The Parliament has the choice to doff its cap to the Council of ministers or to stand up for itself as a democratic institution and support its own position.

 The vote takes place in the plenary of the European Parliament tomorrow at 1pm Brussels time. This is the report of the Spanish MEP and rapporteur Pilar DelCastillo.

 Mrs Del Castillo is putting forward the Council's text and asking the European Parliament to agree to it. Both politically and substantively, this is problematic.

 Politically, this proposal has been drafted the Council of Ministers, based on an inter-governmental agreement. It is based on a premise of traffic management and not on a principle net neutrality.

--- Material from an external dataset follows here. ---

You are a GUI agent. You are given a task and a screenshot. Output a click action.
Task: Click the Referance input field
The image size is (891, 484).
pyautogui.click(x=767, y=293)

 This proposal would overturn the European Parliament position, as adopted in March 2014, that incorporated specific provisions for a net neutrality principle. Whereas the Parliament would have enshined net neutrality as the guiding principle for all Internet traffic, the Council merely seeks to regulate the use of traffic management.

 The rapporteur has agreed to the proposal during trilogue meetings ( Council, Parliament and Commission) which were held behind closed doors. The substance of these discussions is not publicly known. However, the outcome clearly illustrates that she failed to stand up for the Parliament's position. This is not good for a Parliament that wants to be regarded as a strong democratic institution.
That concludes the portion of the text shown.